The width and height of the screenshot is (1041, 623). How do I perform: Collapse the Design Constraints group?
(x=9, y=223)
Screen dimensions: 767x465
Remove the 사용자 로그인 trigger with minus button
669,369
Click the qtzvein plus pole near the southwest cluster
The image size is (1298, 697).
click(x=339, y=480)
==
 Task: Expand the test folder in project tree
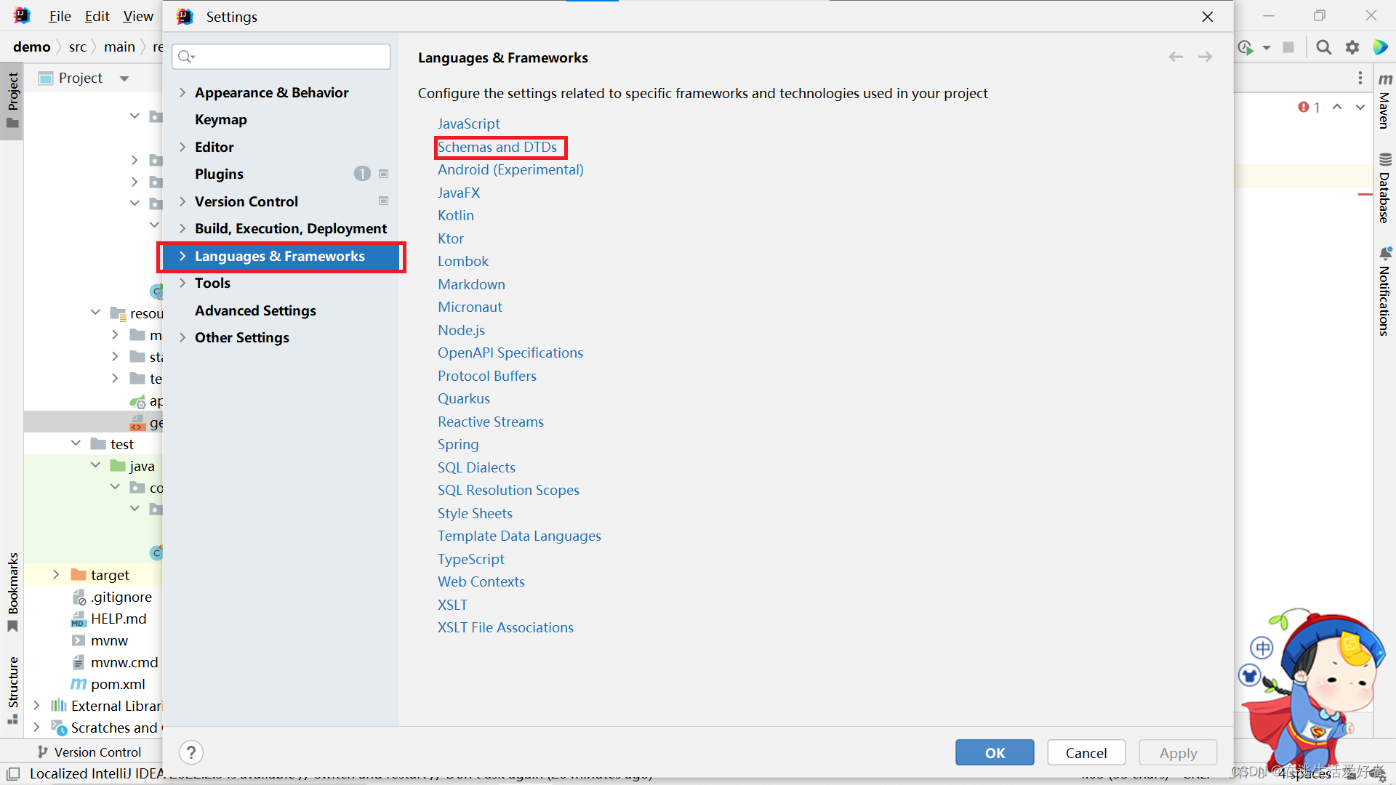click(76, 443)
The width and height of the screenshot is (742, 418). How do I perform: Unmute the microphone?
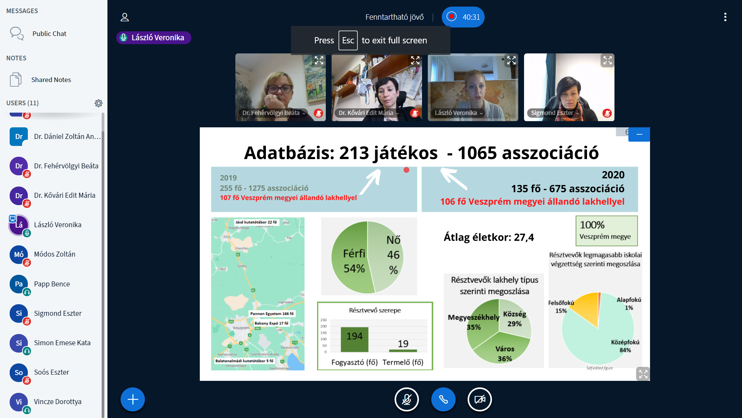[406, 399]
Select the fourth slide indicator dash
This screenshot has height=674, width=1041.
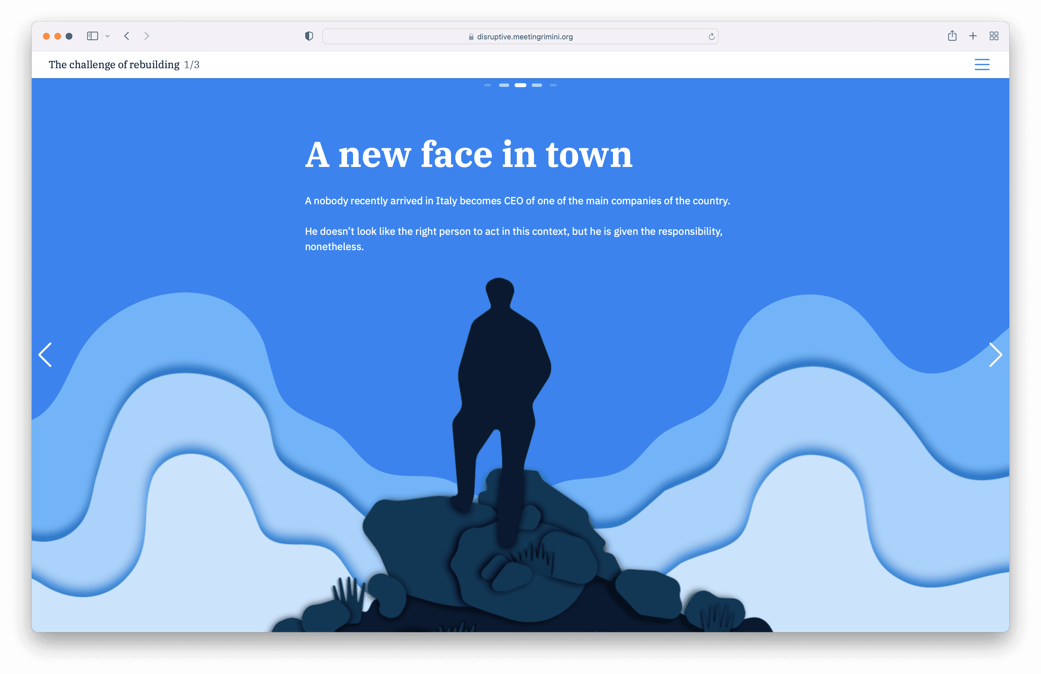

= EXERCISE =
Both the line above containing "The width and height of the screenshot is (742, 418)." and the line containing "This screenshot has height=674, width=1041." belong in the copy, along with every line between them; print these exactly and omit the pictures.

= OUTPUT FOR THIS EXERCISE =
The width and height of the screenshot is (742, 418). How do I perform: Unmute the microphone?
[406, 399]
Select the fourth slide indicator dash
This screenshot has height=674, width=1041.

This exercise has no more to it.